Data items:
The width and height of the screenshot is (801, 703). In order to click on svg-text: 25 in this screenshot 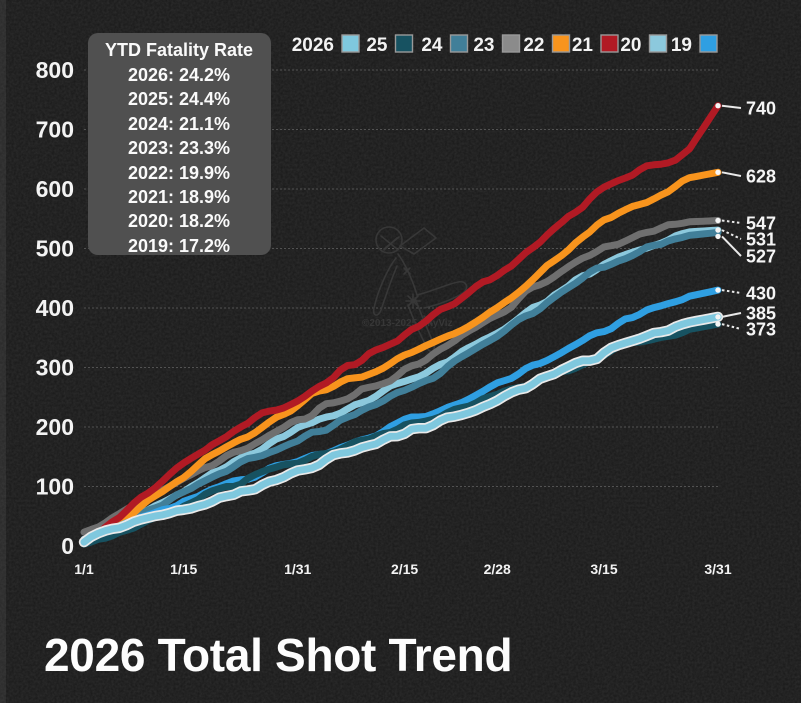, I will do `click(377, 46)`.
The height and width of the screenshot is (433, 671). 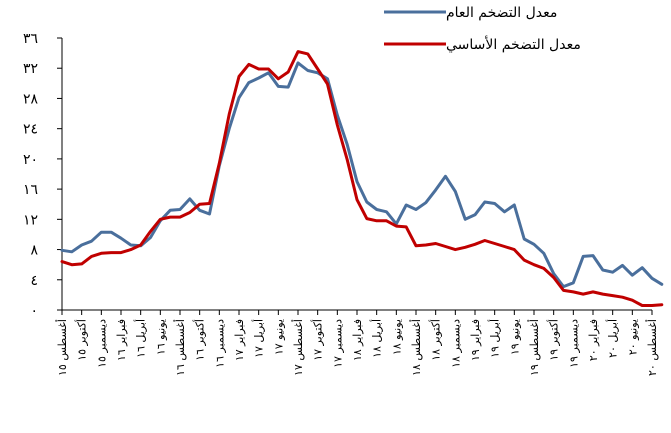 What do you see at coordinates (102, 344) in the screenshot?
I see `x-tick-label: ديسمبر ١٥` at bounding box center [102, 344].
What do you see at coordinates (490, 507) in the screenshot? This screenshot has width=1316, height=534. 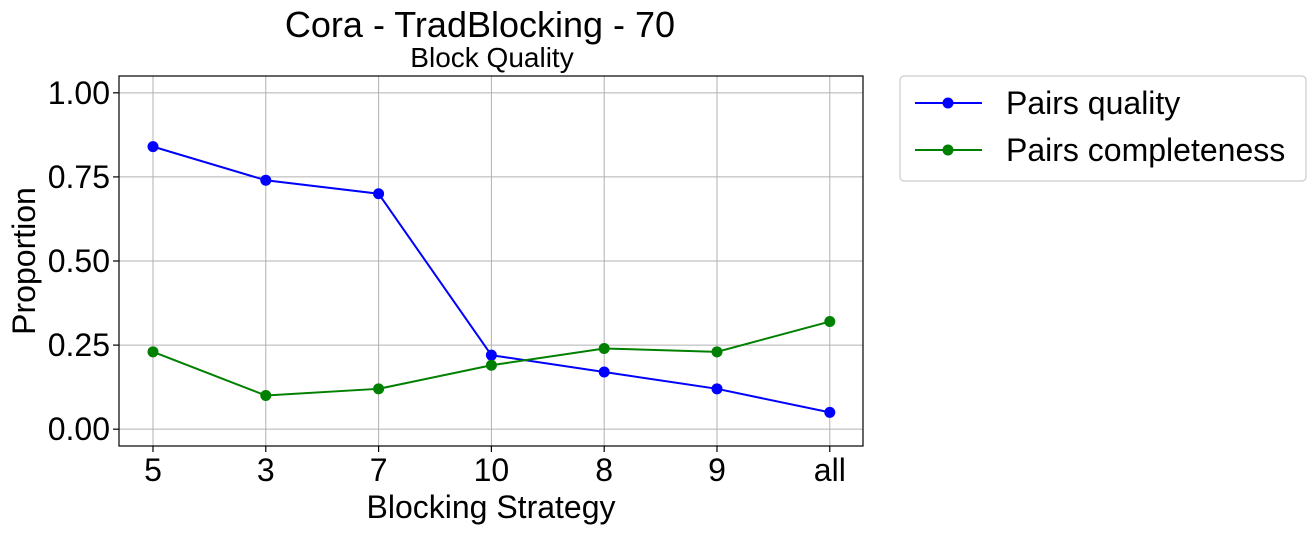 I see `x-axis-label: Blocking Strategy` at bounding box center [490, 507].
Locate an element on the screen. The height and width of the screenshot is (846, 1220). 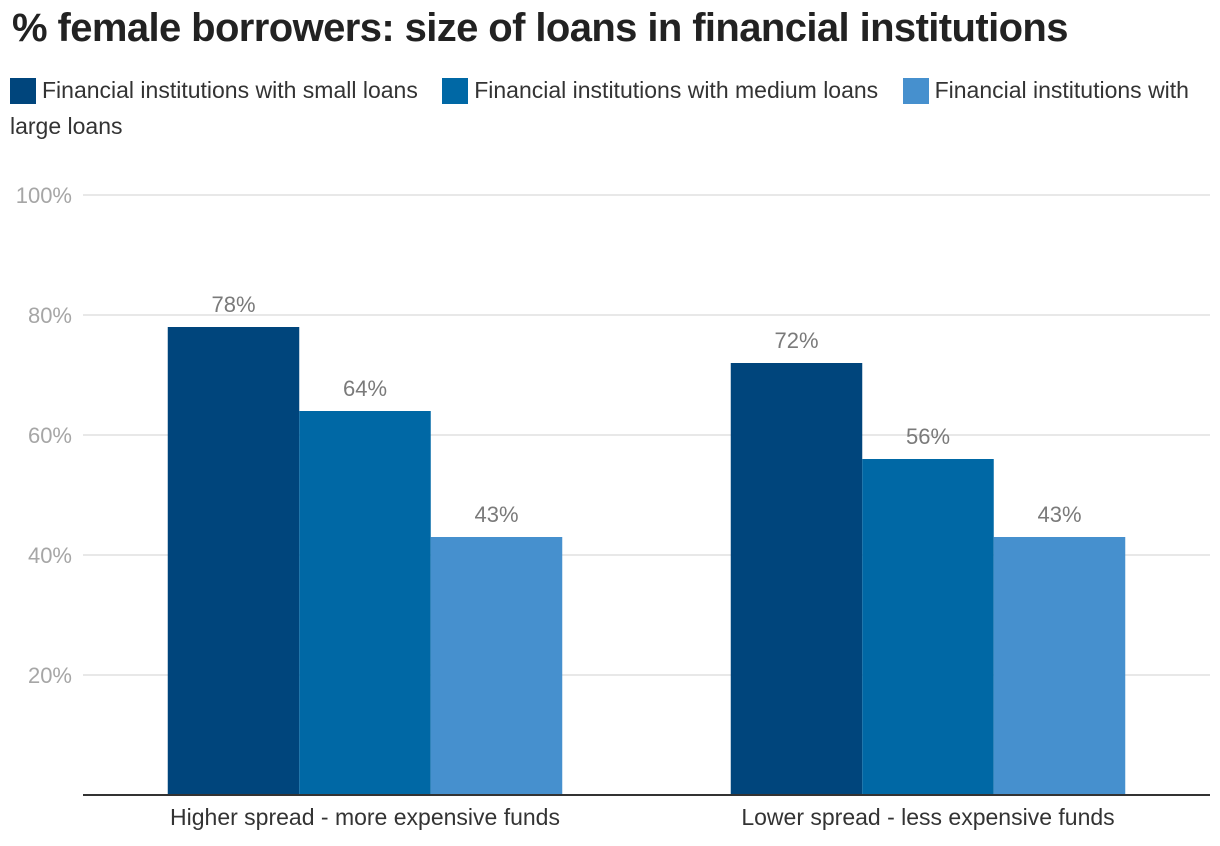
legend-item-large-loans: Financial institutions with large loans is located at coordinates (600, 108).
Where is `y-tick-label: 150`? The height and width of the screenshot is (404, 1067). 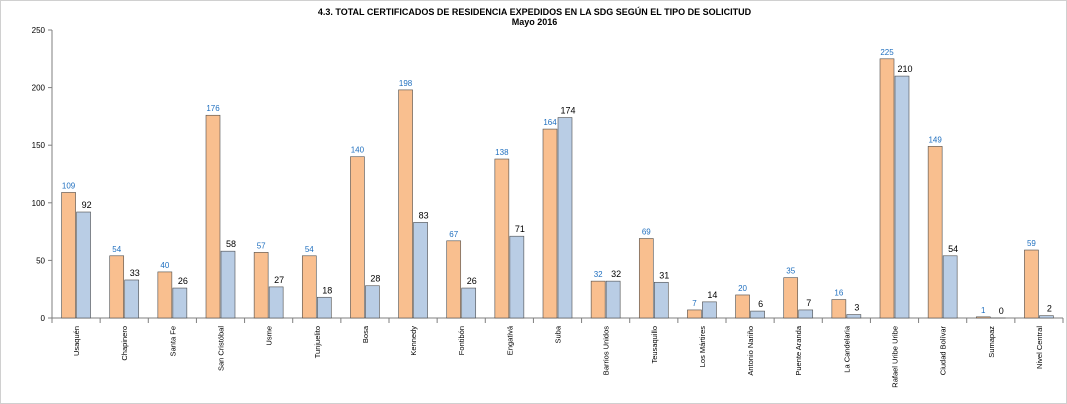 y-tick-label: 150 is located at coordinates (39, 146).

--

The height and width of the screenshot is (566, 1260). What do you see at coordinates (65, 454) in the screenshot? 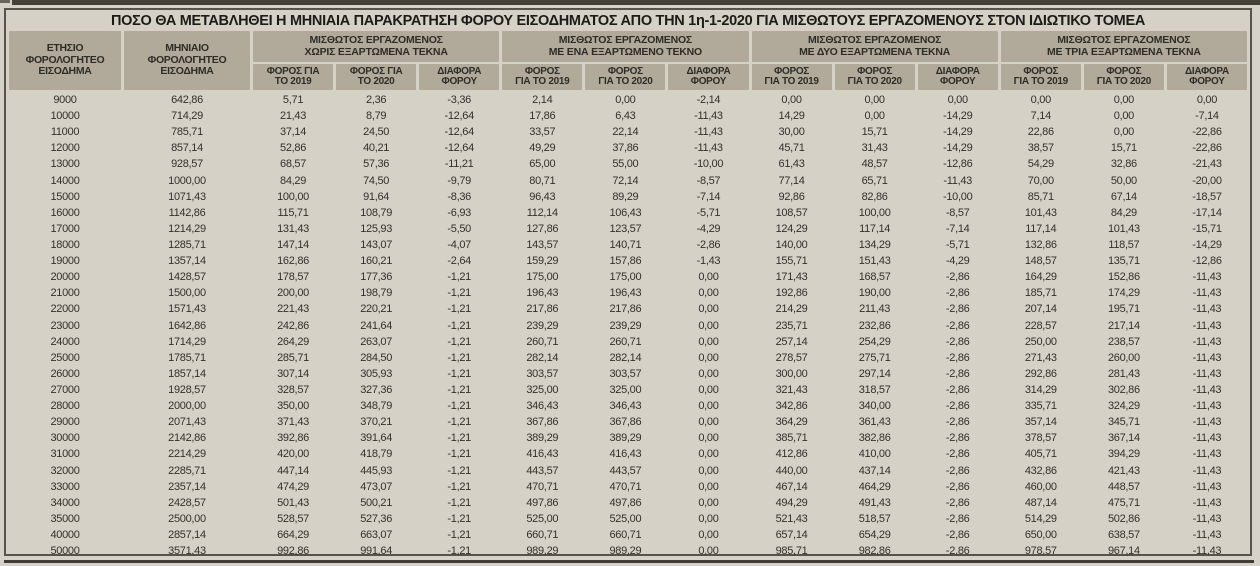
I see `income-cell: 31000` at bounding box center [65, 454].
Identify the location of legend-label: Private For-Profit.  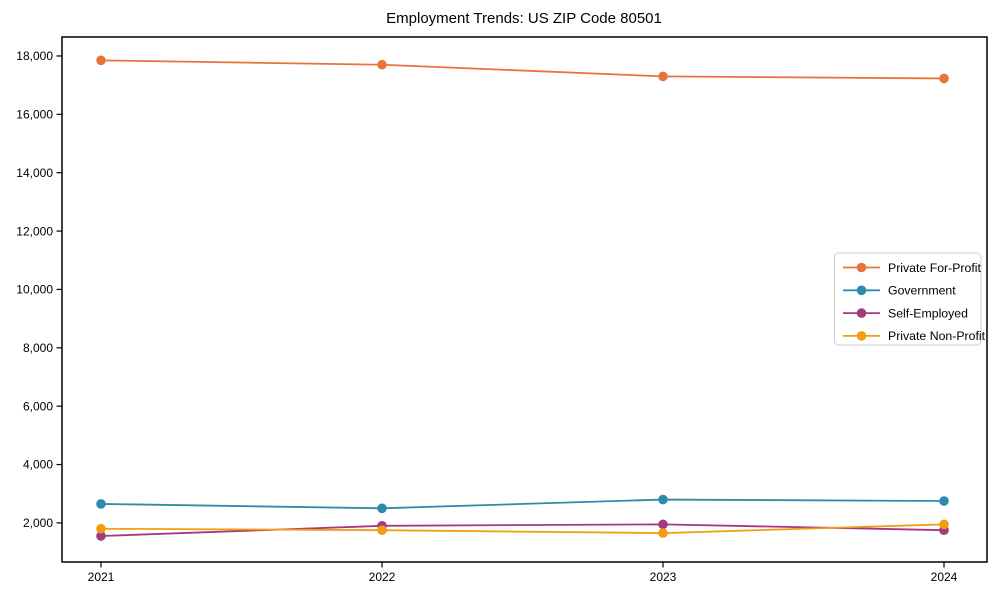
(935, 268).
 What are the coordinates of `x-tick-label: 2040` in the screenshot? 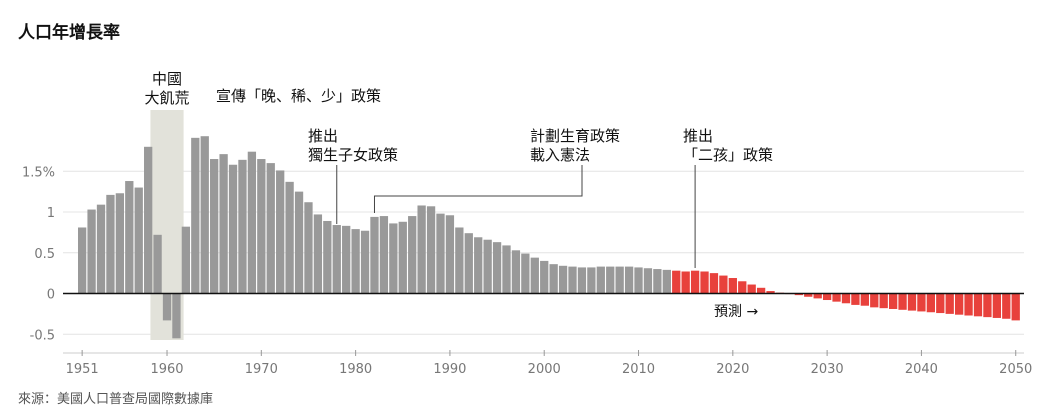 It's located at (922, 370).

--

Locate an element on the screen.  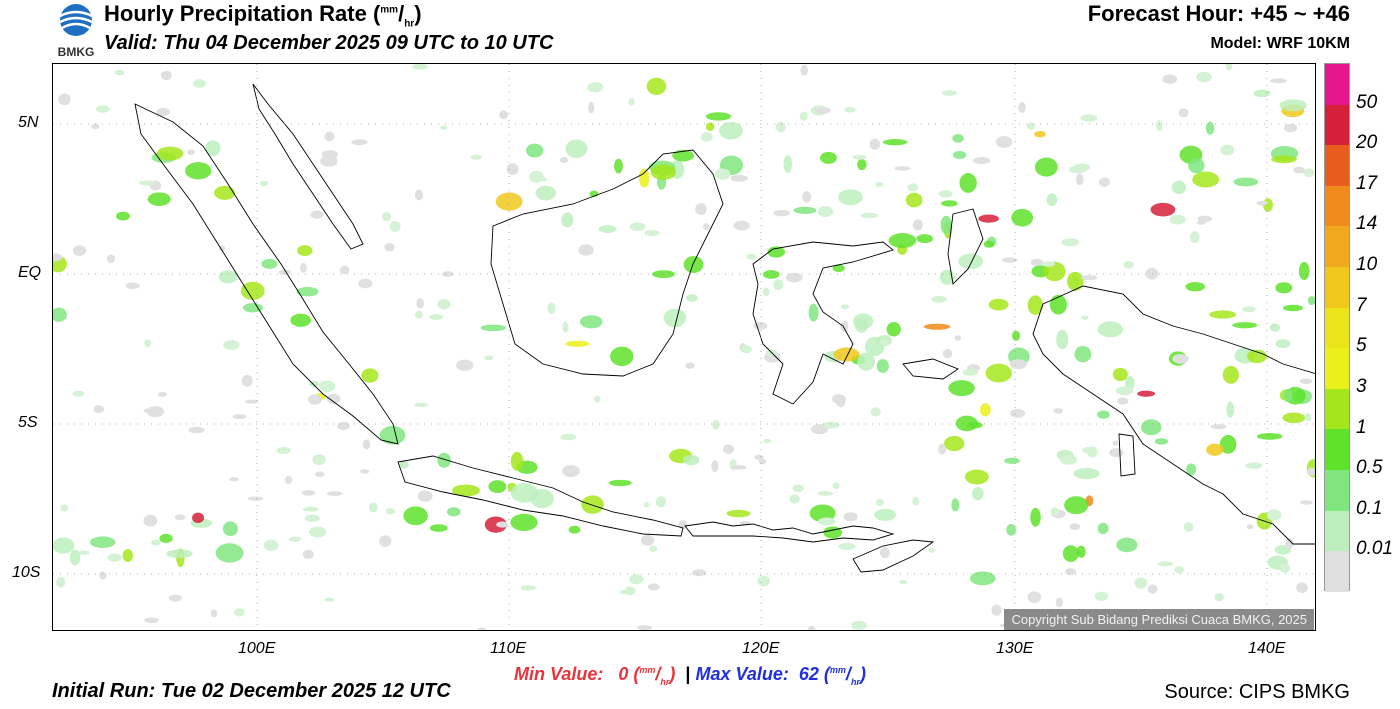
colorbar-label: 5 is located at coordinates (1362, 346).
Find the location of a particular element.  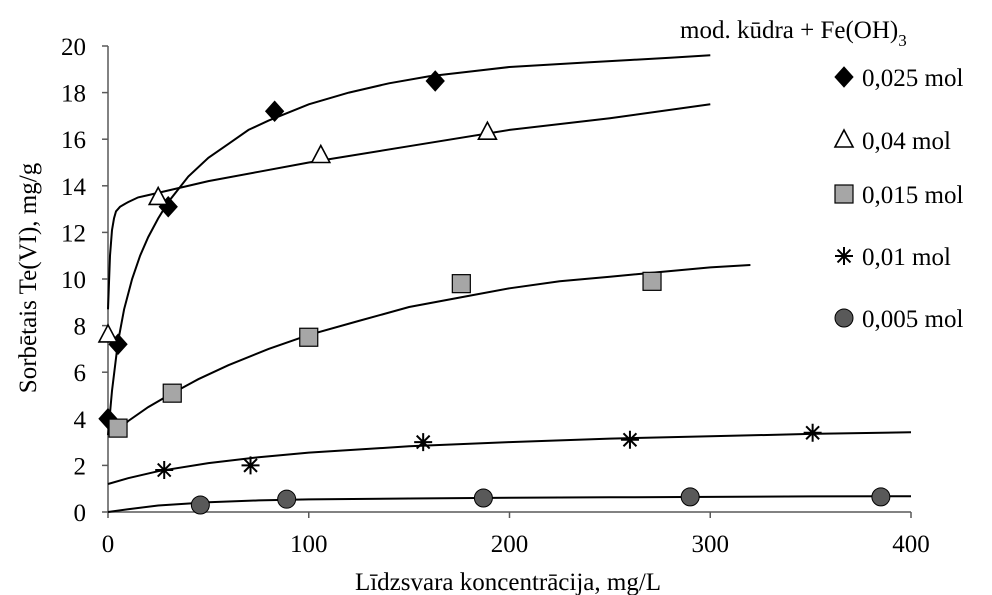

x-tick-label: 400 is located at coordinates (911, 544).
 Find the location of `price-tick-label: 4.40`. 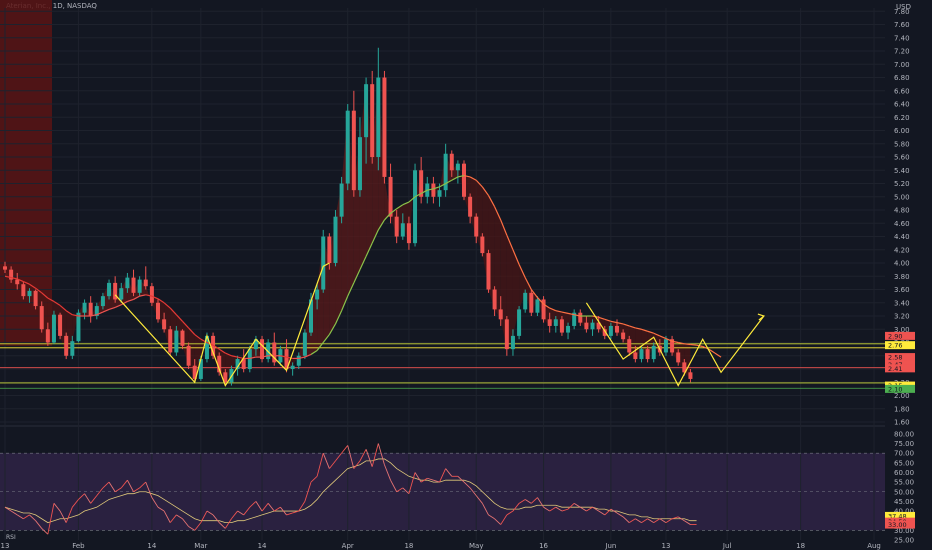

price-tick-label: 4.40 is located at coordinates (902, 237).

■ **YOUR INSTRUCTIONS**
Edit the records from the line that contains "Find the location of a particular element." through the line that contains "price-tick-label: 4.40 is", writing them out again with "location" changed to "position" and nothing else altered. Leave the pictures out of the answer.

■ **ANSWER BELOW**
Find the position of a particular element.  

x-tick-label: 400 is located at coordinates (911, 544).
 Find the position of `price-tick-label: 4.40`. 

price-tick-label: 4.40 is located at coordinates (902, 237).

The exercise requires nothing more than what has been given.